Currently, as a mentor, I was paired with Justin, a very introverted young man. Despite having an undergraduate degree, he was unable to secure an entry-level job in his field. Justin was very willing and attentive but his poor communication skills made for a challenging mentorship experience. Each week, he would enthusiastically take feedback but returned unprepared and discouraged the following session. Of all the mentees, he had shown the least improvement after four weeks in the program.

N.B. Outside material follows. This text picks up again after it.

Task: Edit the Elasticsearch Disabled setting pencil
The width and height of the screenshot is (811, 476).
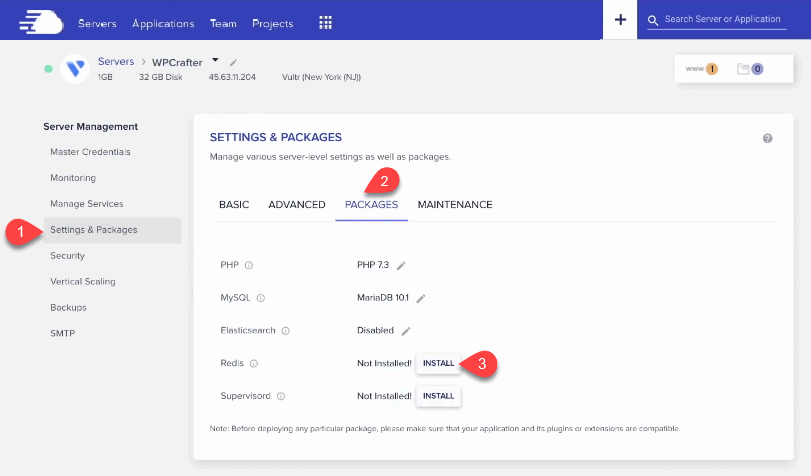Action: point(406,331)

My initial frustration with Justin’s performance prompted two reactions: I could reprimand him for his lack of focus or I could try to understand what other factor were stalling his progress. I knew that if I took the former approach, as I had done with Adrian, the result would be disastrous. I opted to seek additional counsel from the program officers and secondly to create a different ‘work environment’ for Johnny. I observed that he became tenser during our group meetings and even more so when asked direct questions about short and long term goals.
Each week, I set up phone meetings with Justin to help build his verbal skills. We spoke about his favorite movies and books or how his week had progressed. These calls were important because they helped him to open up without feeling tested or self conscious. As he began to trust me, I started introducing elevator pitches and different presentation strategies. Over the course of 6 weeks, I remained supportive even when he showed very little improvement. Seeing Justin give a coherent and well delivered graduation speech on exiting the program brought great me great pride as a mentor. Currently, Justin and I are preparing for his first...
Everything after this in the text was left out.